Hi Slava,

Thanks very much for your mail and for taking a look at this - I'm 
looking forward to investigating the new optimizer tonight.

(N.B. I wrote the rest of this mail last night so it doesn't take into 
account your last email.)
----

As far as I can see GC doesn't get called within a basic block, so as an 
experiment I re-implemented count-items using some custom intrinsics 
words which effectively unbox the variables involved:

untag-fixnum
unbox-alien
fetch32-unboxed
+4-unboxed

I also used words with existing intrinsics: eq?
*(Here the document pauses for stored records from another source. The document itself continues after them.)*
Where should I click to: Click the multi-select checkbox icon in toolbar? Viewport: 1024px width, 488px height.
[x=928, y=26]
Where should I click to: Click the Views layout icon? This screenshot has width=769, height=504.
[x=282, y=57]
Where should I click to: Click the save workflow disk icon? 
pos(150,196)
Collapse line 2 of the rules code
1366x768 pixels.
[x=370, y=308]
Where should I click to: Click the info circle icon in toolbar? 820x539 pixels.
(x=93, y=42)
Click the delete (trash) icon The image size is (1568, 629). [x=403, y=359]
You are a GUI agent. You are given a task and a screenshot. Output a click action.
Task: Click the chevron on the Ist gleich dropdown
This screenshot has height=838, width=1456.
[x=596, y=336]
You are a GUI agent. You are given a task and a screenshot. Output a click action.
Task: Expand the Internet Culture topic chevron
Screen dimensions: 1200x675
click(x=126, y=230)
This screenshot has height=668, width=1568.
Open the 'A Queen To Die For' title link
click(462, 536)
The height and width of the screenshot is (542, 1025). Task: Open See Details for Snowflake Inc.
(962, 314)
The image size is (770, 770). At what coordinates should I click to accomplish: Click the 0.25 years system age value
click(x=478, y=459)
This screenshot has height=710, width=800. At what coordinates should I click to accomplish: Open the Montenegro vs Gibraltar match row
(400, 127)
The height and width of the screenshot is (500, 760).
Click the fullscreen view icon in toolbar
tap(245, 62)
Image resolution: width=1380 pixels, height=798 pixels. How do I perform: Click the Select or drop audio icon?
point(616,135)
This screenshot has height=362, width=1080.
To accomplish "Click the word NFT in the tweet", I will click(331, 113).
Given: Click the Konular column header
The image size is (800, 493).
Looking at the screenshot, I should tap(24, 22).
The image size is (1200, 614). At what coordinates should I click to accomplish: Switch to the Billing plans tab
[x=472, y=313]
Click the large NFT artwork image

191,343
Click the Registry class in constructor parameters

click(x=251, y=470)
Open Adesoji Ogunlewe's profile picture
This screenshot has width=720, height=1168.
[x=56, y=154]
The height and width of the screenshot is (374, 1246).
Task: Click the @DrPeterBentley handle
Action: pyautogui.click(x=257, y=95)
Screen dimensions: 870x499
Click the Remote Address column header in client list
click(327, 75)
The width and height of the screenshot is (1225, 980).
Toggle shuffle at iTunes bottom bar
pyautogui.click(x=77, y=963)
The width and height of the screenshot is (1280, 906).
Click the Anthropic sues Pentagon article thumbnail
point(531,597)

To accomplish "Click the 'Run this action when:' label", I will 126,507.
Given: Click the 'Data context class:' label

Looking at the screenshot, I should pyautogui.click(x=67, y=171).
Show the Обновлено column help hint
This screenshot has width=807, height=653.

I was able to get down to 338ms for count-items after these mods. For 
reference the optimized dataflow is:

( scratchpad ) \ count-items f optimized-word.
[
     untag-fixnum 0 swap
     ( #shuffle: @4928410 0 @4928406 -- 0 @4928410 @4928406 )
     >r mmap>from,to
     >r unbox-alien r>
     unbox-alien r>
     \ ( gensym ) [
         pick pick fixnum< [
             swap
             >r 2dup
             >r
             >r swap fetch32 eq? 1 0 rot [ drop ] [ nip ] if
             fixnum+fast r>
             r>
             r>
             swap
             >r
             >r +4-unboxed r>
             r>
             ( gensym )
         ] [ 3drop ] if
     ] call
]

To get an idea of how the times break down:

Empty loop with no fetching: 99ms
   ( i.e.looping 12495752 times - same speed as 12495752 [ drop ] each )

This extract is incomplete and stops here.